That is correct. The BrowsingInstances are different.
When I navigate to an extension page (same tab or new tab, via omnibox), then
SiteInstance::CreateForURL is used, and a new BrowsingInstance is generated.

Should I keep my new logic as introduced here, or should I somehow ensure that
the extensions share a single BrowsingInstance? In the former case, the
site_instance_ in ProcessManager seems quite useless...

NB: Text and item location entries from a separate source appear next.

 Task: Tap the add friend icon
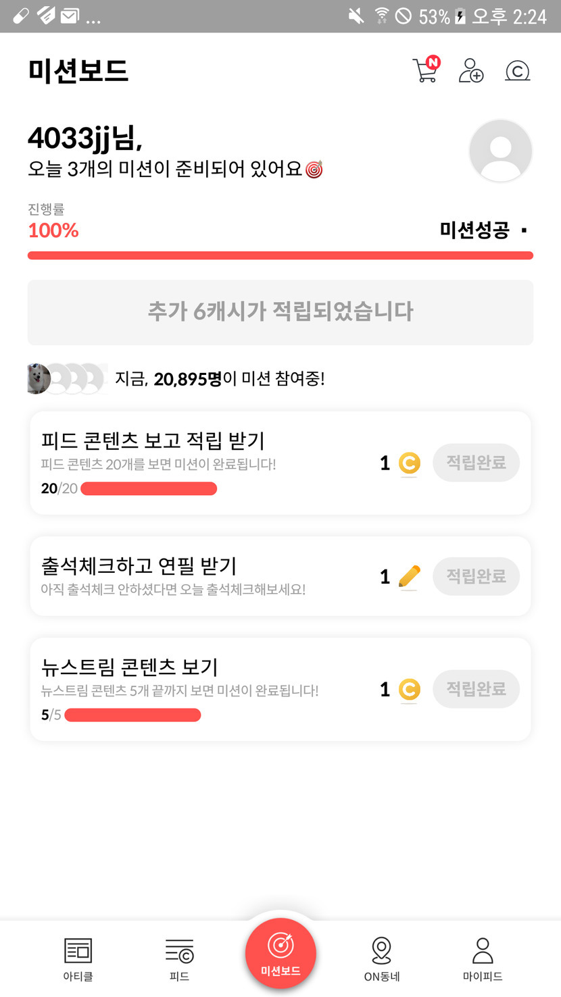(x=471, y=70)
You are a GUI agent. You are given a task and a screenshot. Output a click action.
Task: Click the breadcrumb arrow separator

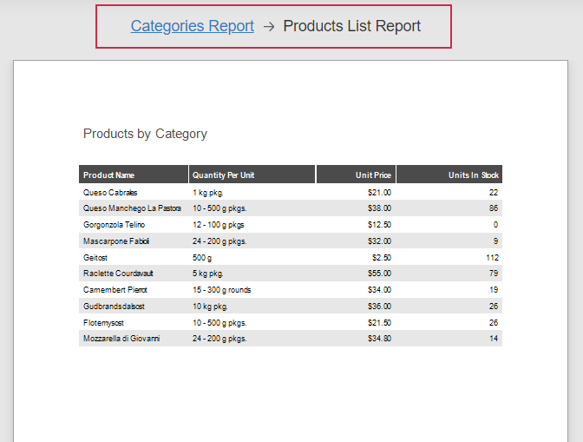coord(269,26)
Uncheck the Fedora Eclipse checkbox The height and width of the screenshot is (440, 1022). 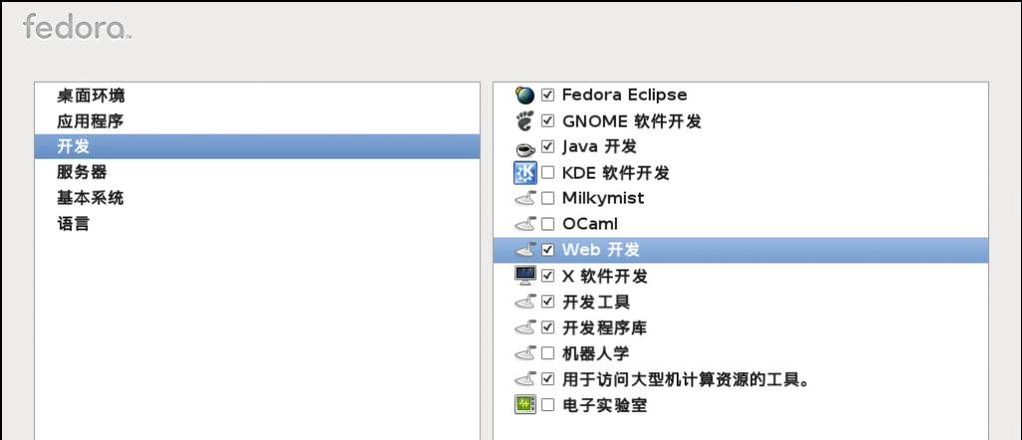pyautogui.click(x=548, y=96)

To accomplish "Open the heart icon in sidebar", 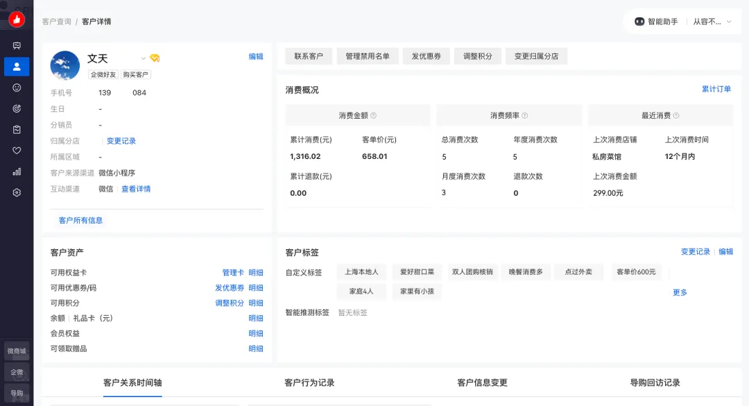I will [x=17, y=151].
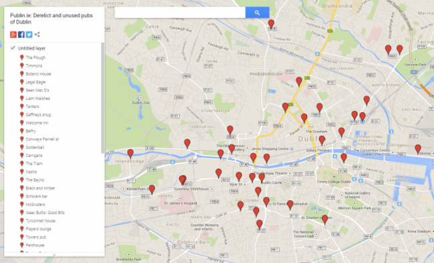
Task: Click the Penthouse pin icon in list
Action: 21,245
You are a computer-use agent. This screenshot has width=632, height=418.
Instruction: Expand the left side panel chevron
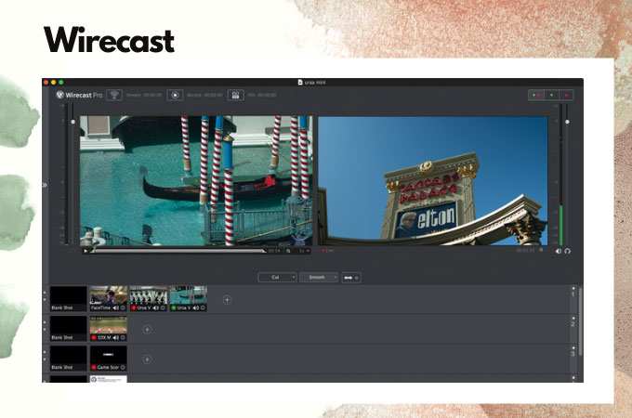tap(45, 185)
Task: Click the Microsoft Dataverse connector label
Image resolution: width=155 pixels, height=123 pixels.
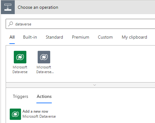Action: pyautogui.click(x=20, y=70)
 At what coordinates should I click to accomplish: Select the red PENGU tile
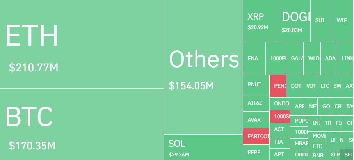[278, 86]
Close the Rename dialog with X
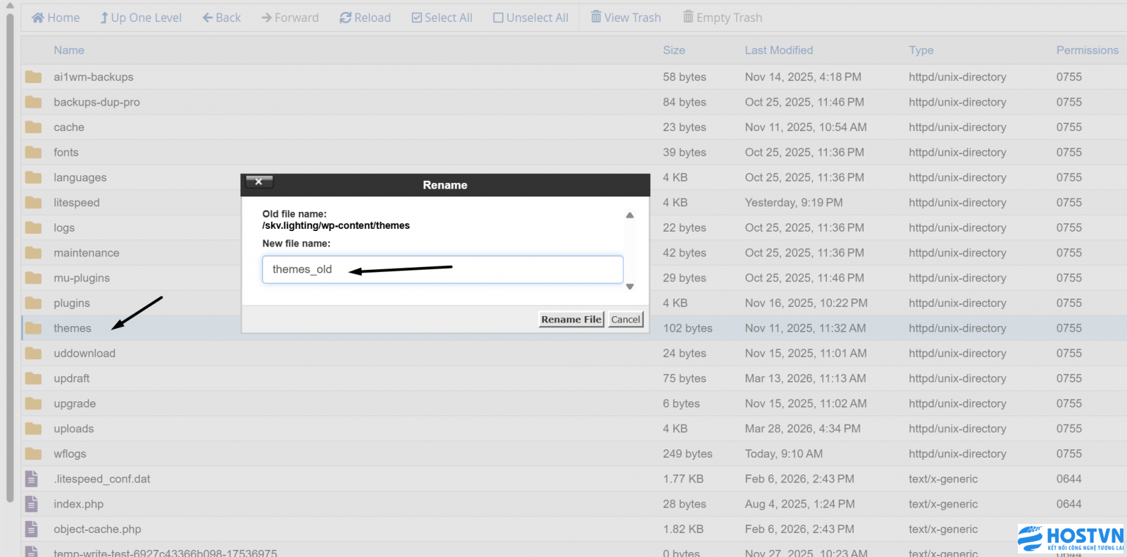This screenshot has height=557, width=1127. point(259,182)
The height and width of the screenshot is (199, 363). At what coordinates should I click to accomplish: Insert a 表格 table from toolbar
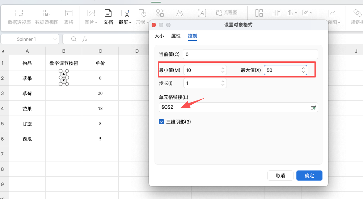coord(69,13)
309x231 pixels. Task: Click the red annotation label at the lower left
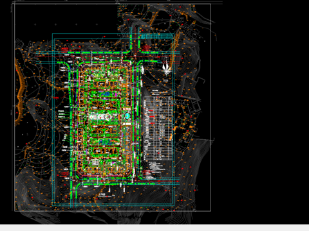[x=65, y=174]
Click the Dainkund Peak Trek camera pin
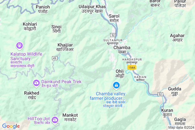The height and width of the screenshot is (130, 195). pyautogui.click(x=36, y=83)
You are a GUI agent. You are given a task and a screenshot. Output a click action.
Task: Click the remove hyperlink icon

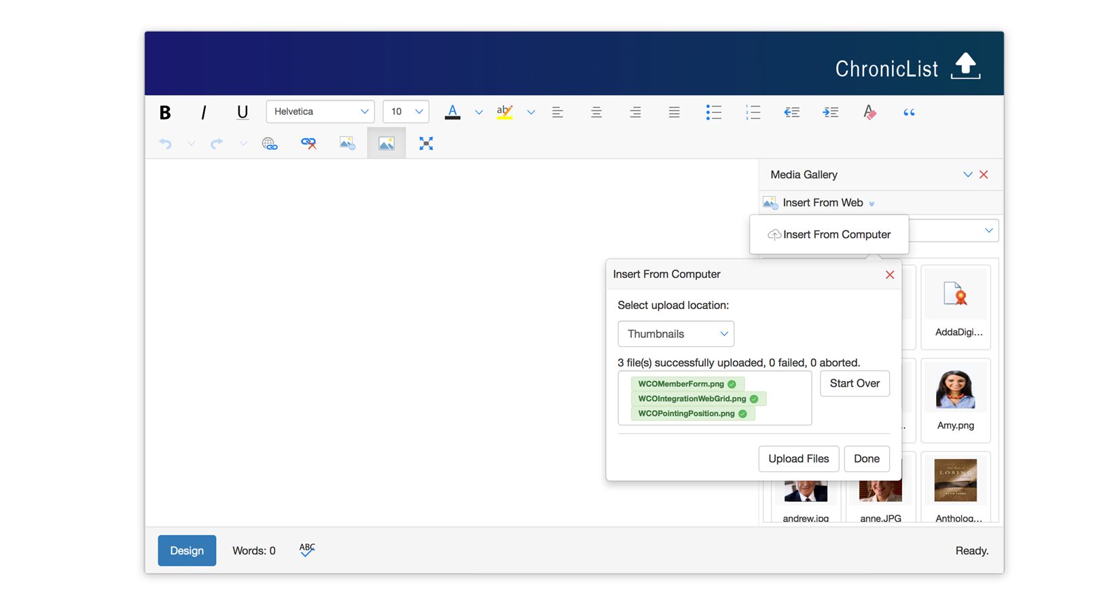pos(308,143)
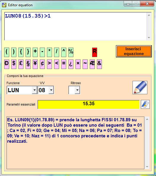Insert the ampersand & operator
Image resolution: width=156 pixels, height=176 pixels.
(99, 64)
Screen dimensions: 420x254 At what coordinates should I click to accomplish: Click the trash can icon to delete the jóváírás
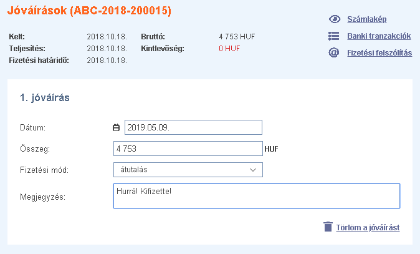pos(328,227)
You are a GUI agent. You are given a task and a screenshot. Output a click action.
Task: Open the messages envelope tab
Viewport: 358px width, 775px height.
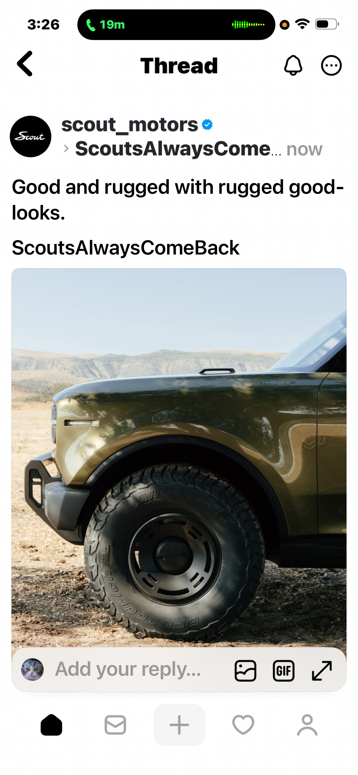(115, 725)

[robwu, 2015-11-01 20:22:34]

rob@robwu.nl changed reviewers:
+ creis@chromium.org, fsamuel@chromium.org

[robwu, 2015-11-01 20:22:35]

Fady:
Could you take a look at the <extensionoptions> changes? Previously
<extensionoptions> was not visible in chrome.extensions.getViews() or in
"Inspect views", with this CL they are (https://crbug.com/550022).

Charlie:
I changed the logic of ProcessManager::GetAllFrames to compare by
extensionid/host instead of comparing SiteInstance pointers (because they are
not unique because extensions may be located in different BrowsingInstances).
This should be fine, because all extension frames are shared within the same
BrowserContext, and a ProcessManager only manages frames within a
BrowserContext. Is my approach correct?

And should we bother with changing the logic, so that extension frames always
use the same BrowsingInstance within a BrowserContext? (this can be done in a
separate CL).

[robwu, 2015-11-01 20:22:47]

Description was changed from

==========
Track all extension frames in ProcessManager, inspect extensionoptions

ProcessManager::GetRenderFrameHostsForExtension did not return all RFHs
for a given extension, because of two errors:

1. An extension can have multiple SiteInstances, so SiteInstances should
   not be compared by pointer.
2. ExtensionWebContentsObserver failed to register RFHs after a process
   swap.

I discovered this when I noticed that tests started to fail unexpectedly
after applying https://codereview.chromium.org/1413543005. That patch
changes the extension messaging API, to route messages to RFHs instead
of processes. This requires extension frames to be tracked correctly...

Extension tabs, frames, etc. are now visible at "Inspect views" in the
extensions view (when developer mode is enabled), thanks to the fact
that all extension frames are now being tracked (excluding extension
frames that are hosted in a view without classification, e.g. developer
tools and most of the GuestViews).

BUG=432875,550022
TEST=ExtensionApiTest.MessagingNoBackground does not fail any more with
https://codereview.chromium.org/1413543005 after applying this patch.
DeveloperPrivateApiTest.InspectEmbeddedOptionsPage passes.
==========

to

==========
Track all extension frames in ProcessManager, inspect extensionoptions

ProcessManager::GetRenderFrameHostsForExtension did not return all RFHs
for a given extension, because of two errors:

1. An extension can have multiple SiteInstances, so SiteInstances should
   not be compared by pointer.
2. ExtensionWebContentsObserver failed to register RFHs after a process
   swap.

I discovered this when I noticed that tests started to fail unexpectedly
after applying https://codereview.chromium.org/1413543005. That patch
changes the extension messaging API, to route messages to RFHs instead
of processes. This requires extension frames to be tracked correctly...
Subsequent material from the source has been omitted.